I started out in Ed Parker’s Kenpo Karate in the early 1970s and Parker warned that when you have to fight a friend or relative, and you control yourself so as not to really hurt them, the fight lasts much longer. So true also in police work also. That’s a tough call, this control thing. But know this, poke your buddy’s eye out, bite off his ear, hammer-fist your uncle’s windpipe, smash his face, shatter your father-in-law’s knee, and then see what happens to you. Usually, often, that happening is you end up in jail and/or battling lawsuits. Money and problems, even if justified at first. Then there’s the revenge factor later, also covered here in a later segment of my book.

Remember technically, when a friend or relative… or someone… anyone…attacks you, an official crime begins and technically they (or you?) become…a category criminal. Then you could also just lump your aggravated uncle or spouse into the crime category should he take a poke at you, etc. The Drunk Uncle Conundrum is – do you report the crime? Does he? Or do you both just put ice on the bruise and go home? The family-and-friend situational nuisances dictate the temperature of your response. This is why a  lot of family-and-friend violence goes unreported, unless there serious bodily damage? Call for an ambulance? Then usually the police get involved. Crime report or no crime report, you may well be fighting a friend or a relative over…who knows what!

Someone you know as elevated to criminal status. Angry friends. Angry relatives. Angry co-workers, business partners, Angry spouses. Sex and money problems. People that know people in these shapes, forms, or fashions and problems may percolate… 

Speaking of knowing each other, there is a lot of domestic violence out there. The Department of Justice reports some annual generalities: “about 29% of women and 10% of men in the US
have experienced rape, physical violence, or stalking by a partner, which has adversely impacted their daily functioning. Nearly 15% of US women (14.8%), and 4% of men, have suffered injury due to intimate partner violence,
including rape, physical violence, and/or stalking.”

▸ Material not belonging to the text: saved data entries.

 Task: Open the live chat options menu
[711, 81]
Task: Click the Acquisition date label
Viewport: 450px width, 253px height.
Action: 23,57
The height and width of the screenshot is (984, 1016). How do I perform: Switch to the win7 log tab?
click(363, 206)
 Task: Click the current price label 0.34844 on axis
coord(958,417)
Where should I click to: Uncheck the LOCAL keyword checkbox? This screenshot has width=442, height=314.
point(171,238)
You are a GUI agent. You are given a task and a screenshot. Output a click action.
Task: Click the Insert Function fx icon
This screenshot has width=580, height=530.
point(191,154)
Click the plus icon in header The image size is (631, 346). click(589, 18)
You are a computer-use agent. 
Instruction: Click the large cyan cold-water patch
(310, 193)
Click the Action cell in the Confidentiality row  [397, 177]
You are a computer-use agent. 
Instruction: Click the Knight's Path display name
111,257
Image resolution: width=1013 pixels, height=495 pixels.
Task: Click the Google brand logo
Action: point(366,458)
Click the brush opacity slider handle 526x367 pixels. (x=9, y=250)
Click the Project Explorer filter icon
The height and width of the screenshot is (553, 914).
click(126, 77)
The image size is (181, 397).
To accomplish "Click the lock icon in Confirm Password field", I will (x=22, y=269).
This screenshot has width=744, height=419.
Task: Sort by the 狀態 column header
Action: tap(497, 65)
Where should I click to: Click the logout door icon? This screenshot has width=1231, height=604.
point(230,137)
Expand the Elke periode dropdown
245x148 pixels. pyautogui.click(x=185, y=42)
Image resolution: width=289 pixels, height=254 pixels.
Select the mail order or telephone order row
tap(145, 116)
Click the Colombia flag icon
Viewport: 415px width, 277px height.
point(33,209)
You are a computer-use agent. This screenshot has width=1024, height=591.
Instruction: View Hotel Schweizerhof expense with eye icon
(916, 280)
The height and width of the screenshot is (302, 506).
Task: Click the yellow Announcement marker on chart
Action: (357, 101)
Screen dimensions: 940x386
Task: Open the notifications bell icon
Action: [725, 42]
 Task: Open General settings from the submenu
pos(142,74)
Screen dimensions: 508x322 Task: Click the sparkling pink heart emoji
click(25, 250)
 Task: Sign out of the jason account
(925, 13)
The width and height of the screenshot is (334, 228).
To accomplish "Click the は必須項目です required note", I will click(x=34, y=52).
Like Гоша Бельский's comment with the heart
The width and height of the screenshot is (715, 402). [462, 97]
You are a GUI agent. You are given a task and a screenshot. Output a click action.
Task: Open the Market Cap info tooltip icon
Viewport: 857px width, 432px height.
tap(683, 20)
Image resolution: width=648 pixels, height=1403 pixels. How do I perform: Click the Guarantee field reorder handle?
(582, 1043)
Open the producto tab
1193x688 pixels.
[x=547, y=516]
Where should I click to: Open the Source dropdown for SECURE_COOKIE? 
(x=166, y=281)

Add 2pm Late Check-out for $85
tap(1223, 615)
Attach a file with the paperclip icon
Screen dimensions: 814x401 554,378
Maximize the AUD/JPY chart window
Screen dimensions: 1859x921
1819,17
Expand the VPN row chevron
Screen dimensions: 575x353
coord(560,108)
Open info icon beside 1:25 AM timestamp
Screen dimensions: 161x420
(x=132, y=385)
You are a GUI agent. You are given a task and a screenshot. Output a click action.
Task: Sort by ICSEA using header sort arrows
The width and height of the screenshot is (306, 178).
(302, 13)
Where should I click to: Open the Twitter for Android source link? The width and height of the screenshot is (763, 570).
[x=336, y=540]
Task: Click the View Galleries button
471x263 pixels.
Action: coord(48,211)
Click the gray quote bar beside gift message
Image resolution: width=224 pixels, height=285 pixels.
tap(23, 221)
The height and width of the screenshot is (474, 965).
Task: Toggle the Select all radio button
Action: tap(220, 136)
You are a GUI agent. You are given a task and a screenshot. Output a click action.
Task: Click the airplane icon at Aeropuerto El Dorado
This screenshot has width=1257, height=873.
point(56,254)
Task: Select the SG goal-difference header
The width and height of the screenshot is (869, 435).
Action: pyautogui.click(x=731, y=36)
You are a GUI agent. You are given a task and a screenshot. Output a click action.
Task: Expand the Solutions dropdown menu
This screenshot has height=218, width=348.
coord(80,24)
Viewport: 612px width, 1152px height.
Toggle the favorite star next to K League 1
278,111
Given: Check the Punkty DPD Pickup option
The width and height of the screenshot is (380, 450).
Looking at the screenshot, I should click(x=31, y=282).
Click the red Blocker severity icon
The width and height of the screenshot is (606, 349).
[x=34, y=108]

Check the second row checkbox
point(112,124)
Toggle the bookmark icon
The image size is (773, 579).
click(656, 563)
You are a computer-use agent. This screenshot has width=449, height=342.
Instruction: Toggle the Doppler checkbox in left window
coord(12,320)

Annual global estimates from the United Nations Office on Drugs and Crime reports on total female intimate partner/family-related homicides: “Women and girls in all regions are affected by
killings. While Asia is the region with the largest absolute number of killings by far, Africa is the region with the highest level of violence relative to the size of its female population. The Americas (all of the western hemisphere) is next, followed by Europe and Oceania.”

Prison Legal News reports the headline: “Most murders committed by friends and family.” Psychology Today reports, “Therefore, the statistics appear to indicate that ‘the streets’ are likely far safer places for women and girls than their domestic environments.”

Study after study, year after year finds this all true. I consider working homicides as the “World Series of Police Work.” I have worked murders for many years and usually the common murder is frequently solvable because it takes some sort of friend, business, relative, money, sex, serious motive-anger to kill a person. This motive can usually be researched and uncovered. The great work of EMTs and emergency room crews can save a life, thwart a murder, turning the crime into an attempted murder or aggravated assault. The victim is alive to tell the tale. And importantly, we cannot view the problem of violence by just examining murders and attempted murders alone. Physical conflict is far more complicated and traverses all levels of crime.

Enemies within 2a: Criminals: Stranger on stranger. Someone you don’t know. Stranger-on-stranger crime is another kind of beast to solve. I’ve learned in many “Assault and Violent Death” schools I’ve attended, that stranger crime can be very scary. The USA Office of Justice reports: “Stranger-on-stranger crime is often considered more frightening than non-stranger crime because it creates a perception of randomness and lack of control, as the victim has no prior relationship with the perpetrator, making it seem like anyone could be a potential target at any time, regardless of their actions or precautions;
this fear is amplified by the unknown nature of the assailant and the inability to predict or prevent such an attack.”

As an investigator, stranger on stranger crime opens up a whole second set of motives that must be pursued.

Enemies Within 2b: Enemy soldiers: They are essentially strangers, but we kind of know who those people are. Generally. We know the “likes” of the enemy anyway, but they are literally individual strangers to us. We meet them years later after the war and we become fast friends. Oh, the irony. 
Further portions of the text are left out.